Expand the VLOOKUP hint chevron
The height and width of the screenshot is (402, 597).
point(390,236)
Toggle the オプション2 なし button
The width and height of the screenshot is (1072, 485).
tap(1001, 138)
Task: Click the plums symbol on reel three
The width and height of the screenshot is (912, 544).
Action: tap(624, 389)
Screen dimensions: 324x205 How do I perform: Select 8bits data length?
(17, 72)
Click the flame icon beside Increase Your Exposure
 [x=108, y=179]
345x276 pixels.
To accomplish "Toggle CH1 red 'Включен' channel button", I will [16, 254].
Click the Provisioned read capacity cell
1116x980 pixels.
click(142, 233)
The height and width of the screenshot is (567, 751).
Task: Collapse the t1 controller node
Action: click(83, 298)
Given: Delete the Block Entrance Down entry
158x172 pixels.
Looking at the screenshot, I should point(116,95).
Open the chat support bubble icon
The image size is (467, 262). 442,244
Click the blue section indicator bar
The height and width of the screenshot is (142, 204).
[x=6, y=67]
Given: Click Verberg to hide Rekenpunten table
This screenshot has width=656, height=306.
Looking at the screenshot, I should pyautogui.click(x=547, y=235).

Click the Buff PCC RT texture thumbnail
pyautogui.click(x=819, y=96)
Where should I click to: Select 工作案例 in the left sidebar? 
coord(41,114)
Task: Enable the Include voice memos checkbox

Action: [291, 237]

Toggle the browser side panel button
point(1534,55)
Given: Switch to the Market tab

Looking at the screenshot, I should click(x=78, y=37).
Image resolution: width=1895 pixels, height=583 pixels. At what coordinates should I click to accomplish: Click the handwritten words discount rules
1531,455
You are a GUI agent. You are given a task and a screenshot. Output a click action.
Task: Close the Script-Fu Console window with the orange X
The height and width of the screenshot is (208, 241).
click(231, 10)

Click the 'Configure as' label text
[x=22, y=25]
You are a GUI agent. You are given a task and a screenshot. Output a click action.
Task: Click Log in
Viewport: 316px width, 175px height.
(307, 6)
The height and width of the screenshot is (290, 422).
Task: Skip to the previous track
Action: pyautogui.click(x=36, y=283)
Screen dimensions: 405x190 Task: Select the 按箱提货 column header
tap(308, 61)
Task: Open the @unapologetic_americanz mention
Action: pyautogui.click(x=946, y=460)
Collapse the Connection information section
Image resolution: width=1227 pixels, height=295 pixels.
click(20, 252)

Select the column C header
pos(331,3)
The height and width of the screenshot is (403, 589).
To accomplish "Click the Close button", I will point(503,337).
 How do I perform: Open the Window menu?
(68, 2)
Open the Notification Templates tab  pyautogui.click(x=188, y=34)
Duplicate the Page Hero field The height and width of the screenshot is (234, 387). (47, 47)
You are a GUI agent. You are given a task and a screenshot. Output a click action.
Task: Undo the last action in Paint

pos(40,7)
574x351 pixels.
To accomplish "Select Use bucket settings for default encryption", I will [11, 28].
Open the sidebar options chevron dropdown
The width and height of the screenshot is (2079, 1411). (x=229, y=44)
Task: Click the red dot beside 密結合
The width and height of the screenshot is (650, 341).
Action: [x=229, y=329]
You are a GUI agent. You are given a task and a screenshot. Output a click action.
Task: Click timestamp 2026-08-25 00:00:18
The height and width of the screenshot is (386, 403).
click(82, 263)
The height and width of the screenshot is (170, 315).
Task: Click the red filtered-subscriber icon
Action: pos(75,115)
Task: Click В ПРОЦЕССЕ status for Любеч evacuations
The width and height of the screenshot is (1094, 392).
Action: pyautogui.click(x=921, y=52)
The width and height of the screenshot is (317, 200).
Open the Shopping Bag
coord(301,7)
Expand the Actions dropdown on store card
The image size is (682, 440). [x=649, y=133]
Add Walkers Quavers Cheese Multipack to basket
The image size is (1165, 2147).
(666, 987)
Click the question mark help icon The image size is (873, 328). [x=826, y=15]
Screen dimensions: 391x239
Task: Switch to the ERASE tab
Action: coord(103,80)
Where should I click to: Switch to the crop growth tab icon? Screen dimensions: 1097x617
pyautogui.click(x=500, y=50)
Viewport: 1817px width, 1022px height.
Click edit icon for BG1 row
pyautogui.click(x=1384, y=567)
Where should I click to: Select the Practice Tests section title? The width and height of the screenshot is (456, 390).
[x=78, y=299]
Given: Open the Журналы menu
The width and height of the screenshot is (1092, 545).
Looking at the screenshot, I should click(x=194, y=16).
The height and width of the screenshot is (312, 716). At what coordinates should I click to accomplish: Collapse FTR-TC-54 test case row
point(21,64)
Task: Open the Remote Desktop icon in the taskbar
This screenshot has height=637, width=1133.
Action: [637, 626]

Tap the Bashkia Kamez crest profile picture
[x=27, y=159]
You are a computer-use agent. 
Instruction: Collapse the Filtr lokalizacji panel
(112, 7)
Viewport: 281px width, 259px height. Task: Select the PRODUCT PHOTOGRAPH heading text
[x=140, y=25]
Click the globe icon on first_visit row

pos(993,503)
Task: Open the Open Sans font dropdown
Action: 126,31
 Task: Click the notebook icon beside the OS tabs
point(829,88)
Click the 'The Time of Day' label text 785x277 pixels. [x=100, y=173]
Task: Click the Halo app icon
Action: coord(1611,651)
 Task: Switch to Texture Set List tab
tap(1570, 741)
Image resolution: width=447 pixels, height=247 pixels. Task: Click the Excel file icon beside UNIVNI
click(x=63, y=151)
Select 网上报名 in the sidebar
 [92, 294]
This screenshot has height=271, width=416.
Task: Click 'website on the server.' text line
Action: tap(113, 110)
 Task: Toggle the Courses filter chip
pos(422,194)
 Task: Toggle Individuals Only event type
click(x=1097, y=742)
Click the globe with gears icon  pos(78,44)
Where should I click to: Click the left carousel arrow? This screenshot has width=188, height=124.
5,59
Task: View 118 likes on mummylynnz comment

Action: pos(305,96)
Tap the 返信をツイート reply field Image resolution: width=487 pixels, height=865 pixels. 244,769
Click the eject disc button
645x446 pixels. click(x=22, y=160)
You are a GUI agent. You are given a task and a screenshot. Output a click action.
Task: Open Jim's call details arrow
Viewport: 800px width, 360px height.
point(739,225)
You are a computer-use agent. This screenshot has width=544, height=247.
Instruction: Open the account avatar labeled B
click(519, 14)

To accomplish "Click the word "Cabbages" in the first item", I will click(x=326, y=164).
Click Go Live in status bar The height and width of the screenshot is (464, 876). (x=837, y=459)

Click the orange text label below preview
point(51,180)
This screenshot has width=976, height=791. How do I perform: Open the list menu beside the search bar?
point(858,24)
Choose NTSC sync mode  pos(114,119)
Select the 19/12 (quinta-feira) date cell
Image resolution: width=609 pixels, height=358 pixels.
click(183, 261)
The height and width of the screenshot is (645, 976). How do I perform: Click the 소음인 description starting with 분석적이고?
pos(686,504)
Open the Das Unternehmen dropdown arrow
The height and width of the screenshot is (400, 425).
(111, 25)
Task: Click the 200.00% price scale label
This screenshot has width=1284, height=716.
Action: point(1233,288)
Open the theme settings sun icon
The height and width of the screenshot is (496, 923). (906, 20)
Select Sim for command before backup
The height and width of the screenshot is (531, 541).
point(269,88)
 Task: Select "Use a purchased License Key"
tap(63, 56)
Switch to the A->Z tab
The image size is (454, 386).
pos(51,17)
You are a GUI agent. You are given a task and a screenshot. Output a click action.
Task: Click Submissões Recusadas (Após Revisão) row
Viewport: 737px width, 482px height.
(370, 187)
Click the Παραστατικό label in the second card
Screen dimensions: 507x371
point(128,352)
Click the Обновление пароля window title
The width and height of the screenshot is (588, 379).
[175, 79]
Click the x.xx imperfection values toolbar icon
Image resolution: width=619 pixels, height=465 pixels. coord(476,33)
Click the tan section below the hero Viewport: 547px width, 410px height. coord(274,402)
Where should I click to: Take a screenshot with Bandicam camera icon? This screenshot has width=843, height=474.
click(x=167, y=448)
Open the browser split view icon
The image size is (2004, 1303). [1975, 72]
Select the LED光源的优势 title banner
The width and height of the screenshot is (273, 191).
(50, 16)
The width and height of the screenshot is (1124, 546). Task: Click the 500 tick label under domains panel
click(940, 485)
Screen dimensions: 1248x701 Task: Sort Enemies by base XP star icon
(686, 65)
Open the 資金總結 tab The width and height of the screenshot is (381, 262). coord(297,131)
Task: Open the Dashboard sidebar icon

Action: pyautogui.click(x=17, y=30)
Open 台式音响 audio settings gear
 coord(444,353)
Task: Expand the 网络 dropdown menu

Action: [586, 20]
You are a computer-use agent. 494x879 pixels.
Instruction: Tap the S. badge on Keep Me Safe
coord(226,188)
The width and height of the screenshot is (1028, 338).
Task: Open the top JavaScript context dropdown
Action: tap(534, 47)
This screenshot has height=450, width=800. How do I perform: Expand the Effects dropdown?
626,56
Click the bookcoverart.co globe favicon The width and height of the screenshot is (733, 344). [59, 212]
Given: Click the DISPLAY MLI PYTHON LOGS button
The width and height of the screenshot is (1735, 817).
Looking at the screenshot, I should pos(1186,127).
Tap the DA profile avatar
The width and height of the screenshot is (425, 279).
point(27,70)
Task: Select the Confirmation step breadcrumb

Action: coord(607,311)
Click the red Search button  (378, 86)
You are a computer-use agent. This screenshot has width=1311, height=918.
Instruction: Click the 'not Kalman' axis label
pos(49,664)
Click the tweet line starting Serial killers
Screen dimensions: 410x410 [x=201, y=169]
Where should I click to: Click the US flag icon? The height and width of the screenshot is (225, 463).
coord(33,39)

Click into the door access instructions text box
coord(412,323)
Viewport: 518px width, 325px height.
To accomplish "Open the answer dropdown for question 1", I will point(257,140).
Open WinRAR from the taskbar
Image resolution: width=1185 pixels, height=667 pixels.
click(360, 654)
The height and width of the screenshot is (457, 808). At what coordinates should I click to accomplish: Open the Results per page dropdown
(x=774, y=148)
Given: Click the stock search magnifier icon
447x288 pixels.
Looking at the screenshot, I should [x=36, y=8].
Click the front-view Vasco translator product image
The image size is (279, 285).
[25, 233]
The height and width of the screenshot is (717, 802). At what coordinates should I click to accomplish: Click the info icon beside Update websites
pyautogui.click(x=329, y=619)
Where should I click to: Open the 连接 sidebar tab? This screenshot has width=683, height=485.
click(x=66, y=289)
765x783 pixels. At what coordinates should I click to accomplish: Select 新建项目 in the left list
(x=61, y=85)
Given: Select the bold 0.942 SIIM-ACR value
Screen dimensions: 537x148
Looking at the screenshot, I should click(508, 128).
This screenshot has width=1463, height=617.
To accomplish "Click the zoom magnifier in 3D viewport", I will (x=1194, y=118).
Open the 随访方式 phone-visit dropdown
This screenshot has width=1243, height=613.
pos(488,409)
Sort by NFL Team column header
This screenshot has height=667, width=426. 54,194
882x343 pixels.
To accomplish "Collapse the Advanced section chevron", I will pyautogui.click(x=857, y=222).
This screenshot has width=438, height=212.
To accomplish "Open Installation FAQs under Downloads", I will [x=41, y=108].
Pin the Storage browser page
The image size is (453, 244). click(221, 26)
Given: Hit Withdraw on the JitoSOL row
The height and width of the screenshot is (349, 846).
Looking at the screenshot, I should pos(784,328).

## TASK REQUIREMENTS
Rewrite the stretch of rows from the line containing "Task: View 118 likes on mummylynnz comment" through the line containing "point(269,88)", changing "sun" to "moon" and leaving everything else unchanged.

## WRITTEN RESPONSE
Task: View 118 likes on mummylynnz comment

Action: pos(305,96)
Tap the 返信をツイート reply field Image resolution: width=487 pixels, height=865 pixels. 244,769
Click the eject disc button
645x446 pixels. click(x=22, y=160)
You are a GUI agent. You are given a task and a screenshot. Output a click action.
Task: Open Jim's call details arrow
Viewport: 800px width, 360px height.
point(739,225)
You are a computer-use agent. This screenshot has width=544, height=247.
Instruction: Open the account avatar labeled B
click(519, 14)

To accomplish "Click the word "Cabbages" in the first item", I will click(x=326, y=164).
Click Go Live in status bar The height and width of the screenshot is (464, 876). (x=837, y=459)

Click the orange text label below preview
point(51,180)
This screenshot has width=976, height=791. How do I perform: Open the list menu beside the search bar?
point(858,24)
Choose NTSC sync mode  pos(114,119)
Select the 19/12 (quinta-feira) date cell
Image resolution: width=609 pixels, height=358 pixels.
click(183, 261)
The height and width of the screenshot is (645, 976). How do I perform: Click the 소음인 description starting with 분석적이고?
pos(686,504)
Open the Das Unternehmen dropdown arrow
The height and width of the screenshot is (400, 425).
(111, 25)
Task: Click the 200.00% price scale label
This screenshot has width=1284, height=716.
Action: point(1233,288)
Open the theme settings moon icon
The height and width of the screenshot is (496, 923). (906, 20)
Select Sim for command before backup
The height and width of the screenshot is (531, 541).
point(269,88)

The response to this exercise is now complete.